L’allarme dagli ospedali: «Contiamo i morti di Covid ma dimentichiamo gli altri»

Tiziano Valle,  

L’allarme dagli ospedali: «Contiamo i morti di Covid ma dimentichiamo gli altri»

«Non si muore di solo Covid». Se a unirsi al coro di quanti chiedono più attenzione per i pazienti affetti da altre patologie è il management del primo presidio Covid dell’Asl Napoli 3 Sud – quello di Boscotrecase – viene da chiedersi che cosa sta accadendo negli ospedali della provincia di Napoli. La risposta è semplice: «Qui abbiamo 17 posti letto liberi in Medicina e uno in terapia intensiva», spiega il direttore sanitario Savio Marziani. Un dato che sembra stravolgere la narrazione di ospedali sotto pressione o evidenzia qualche errore strategico che ha portato alla creazione di presidi misti (Castellammare, Nola e Sorrento) che hanno cominciato a ricoverare pazienti infetti, andando quasi in concorrenza con i Covid Hospital, riducendo i posti letto di altri reparti che garantiscono assistenza a malati cardiopatici, oncologici o neurologici ad esempio. La conseguenza di queste scelte? «Accade che pazienti con situazioni di grande difficoltà, di dolore fisico, di patologia seria debbano essere rimandati a casa, con il rischio che un’urgenza si determini davvero, con un improvviso aggravamento, e non si riesca a rispondere in tempo, visto il livello di saturazione nella catena delle emergenze – spiega la pagina ufficiale del Covid H di Boscotrecase – Per controllare un pacemaker, per operare un aneurisma dell’aorta o per operare una colecisti non basta più fornirsi della richiesta del medico curante. Per accedere in ospedale la loro patologia deve trasformarsi in urgenza, spesso troppo tardi».

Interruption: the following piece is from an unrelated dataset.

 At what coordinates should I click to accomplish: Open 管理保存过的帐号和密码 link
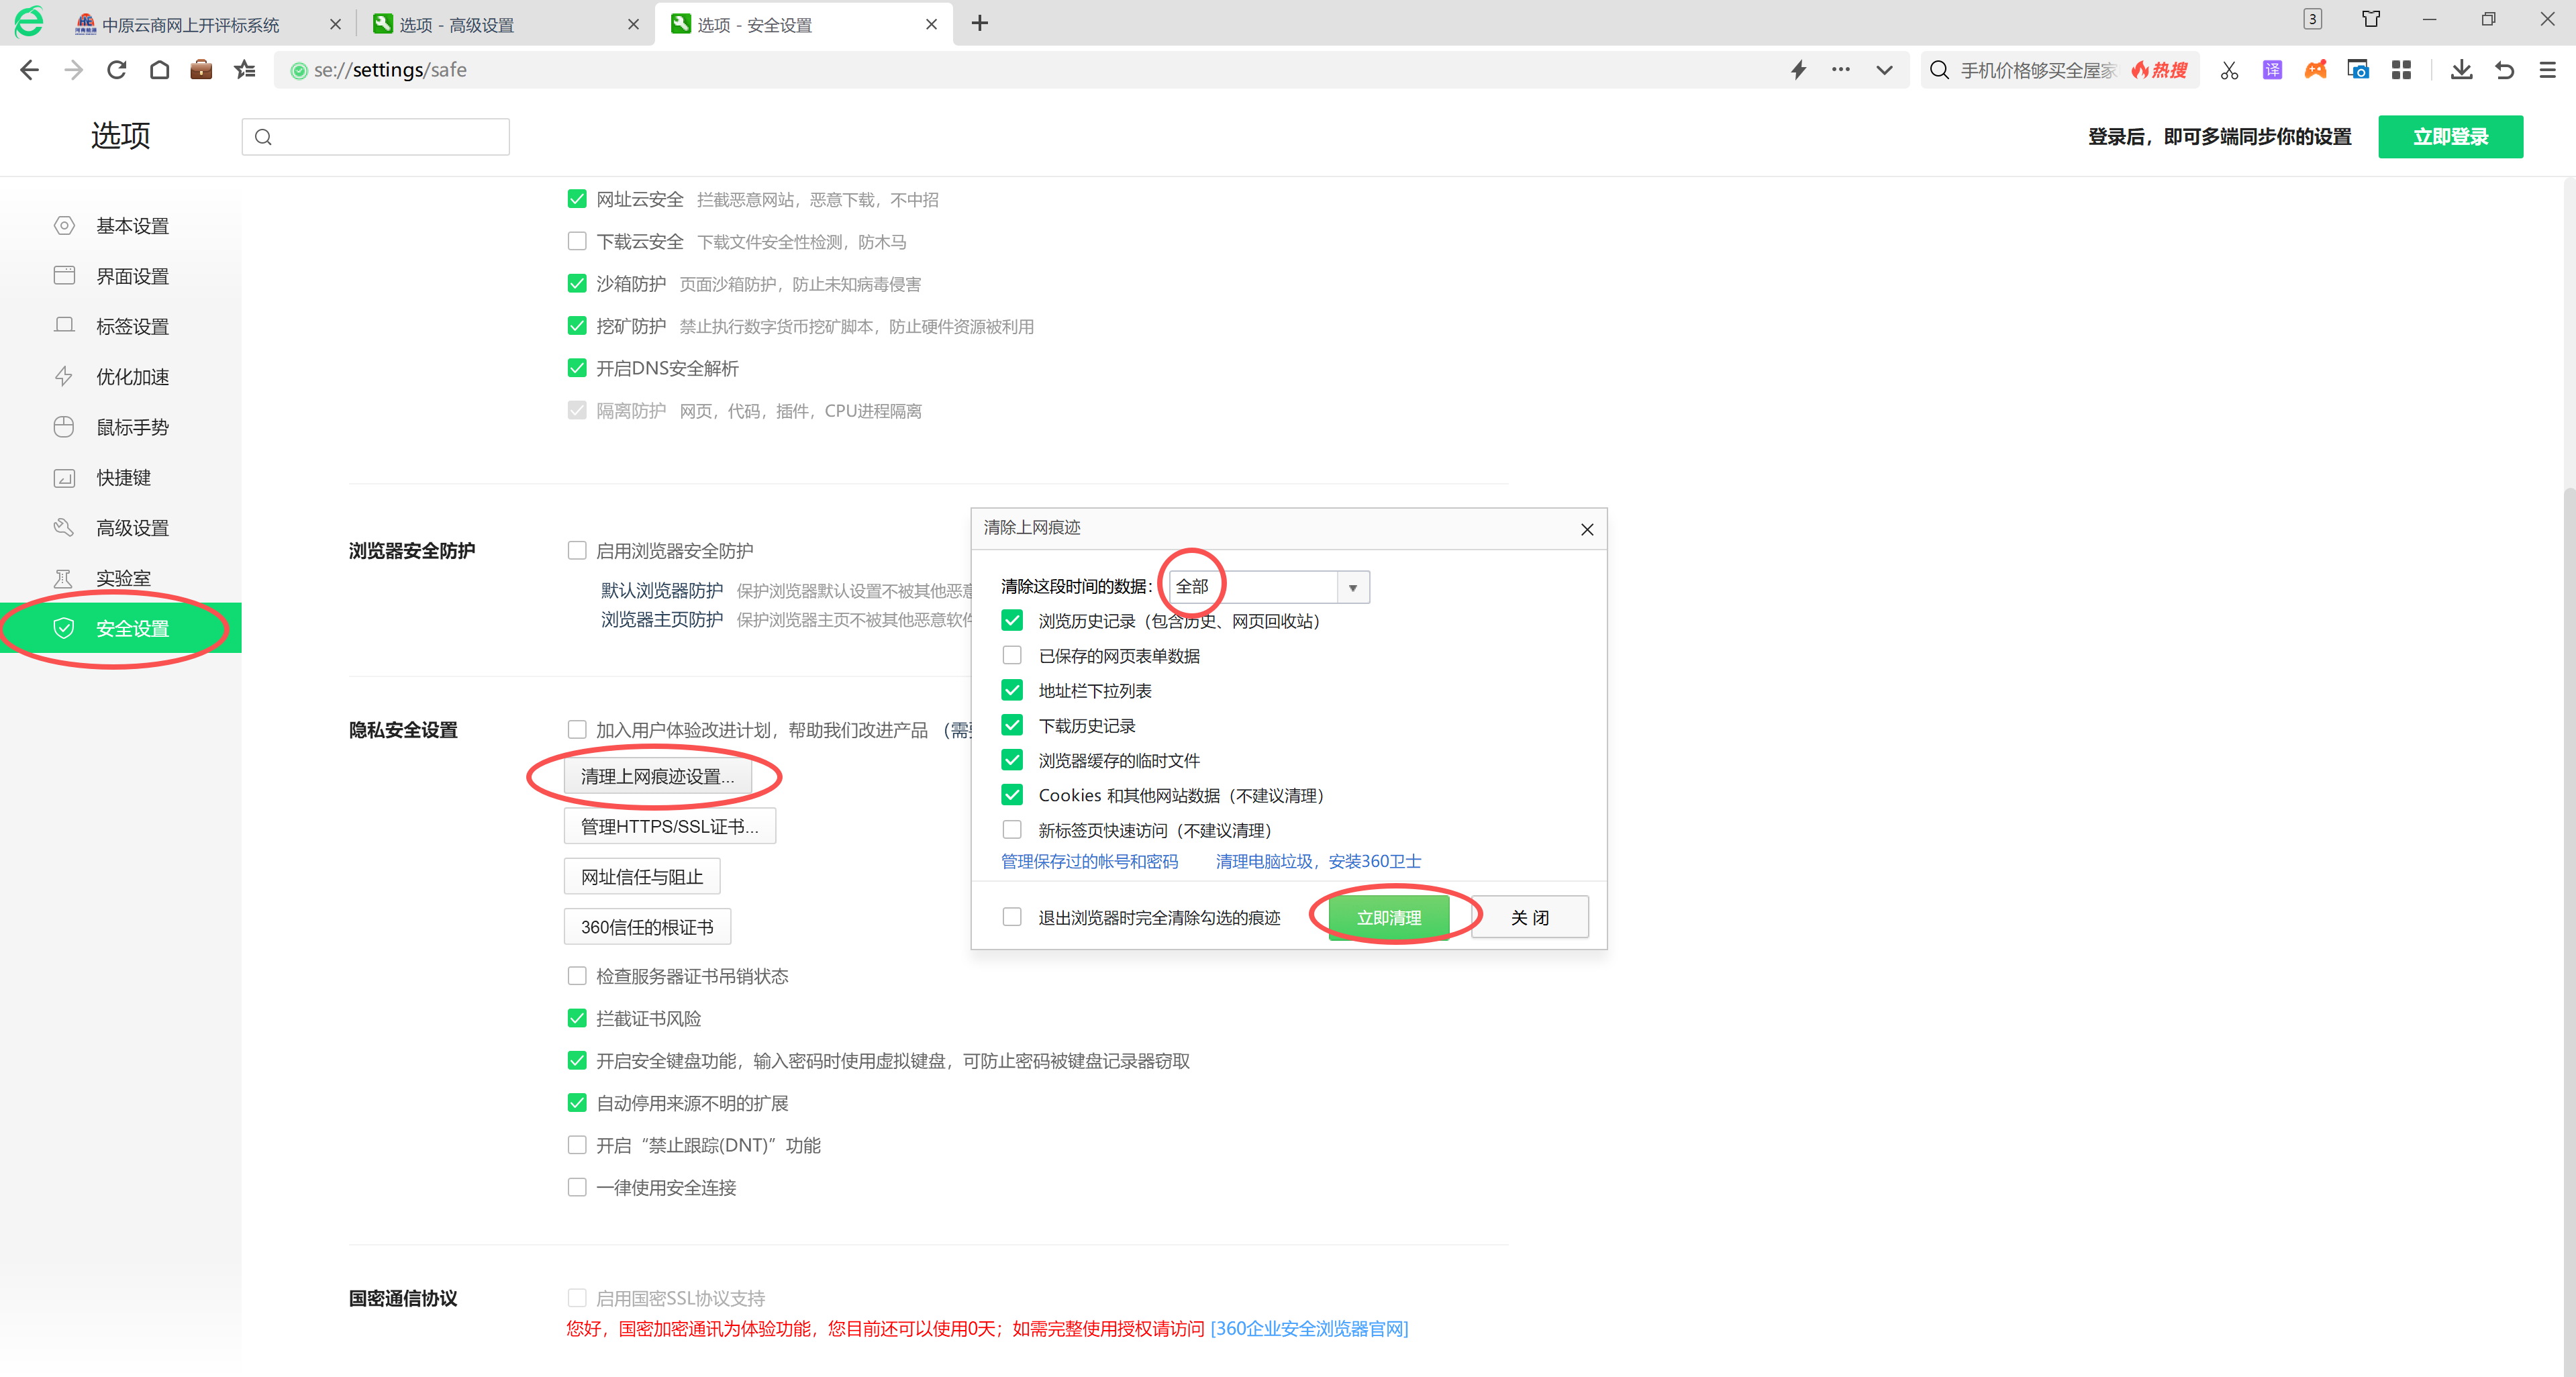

Un quadro inquietante anche perché il rischio è che il conto salato bisognerà pagarlo solo quando sarà superata l’emergenza pandemica e si vedranno le conseguenze degli stop agli interventi chirurgici programmati, alle terapie oncologiche o alla mancata prevenzione garantita finora dagli screening. Secondo Marziani l’impegno dev’essere «garantire l’assistenza all’interno di presidi ospedalieri, con la massima sicurezza dal punto di vista infettivologico». Una tesi opposta a quella degli ospedali misti, dove il dilemma resta quello della definizione dei percorsi separati tra pazienti infetti e personale a loro dedicato rispetto agli altri reparti. Una strategia che al più sembra tardiva quella della creazione degli ospedali misti e la conferma arriva dall’ammissione di Marziani: «Ho dei posti liberi – spiega – La tendenza è di una diminuzione dei ricoveri di medicina perché le cure domiciliari rispondono meglio rispetto a qualche settimana fa, c’è stata una presa di coscienza dei cittadini che non affollano più i pronto soccorso se non c’è una reale necessità di andare in ospedale e anche le restrizioni stanno dando risultati». Guai però a pensare che la battaglia contro il Covid sia finita: «In ospedale ora arrivano i pazienti critici, c’è una maggiore richiesta di assistenza con ossigeno e di conseguenza di posti letto in sub-intensiva – sostiene Marziani – Noi potremmo attivarne altri 50, ma mancano i medici. La mia proposta? Trasferire qui le equipe che lavorano nei reparti Covid di altri ospedali e liberare di conseguenza quei presidi».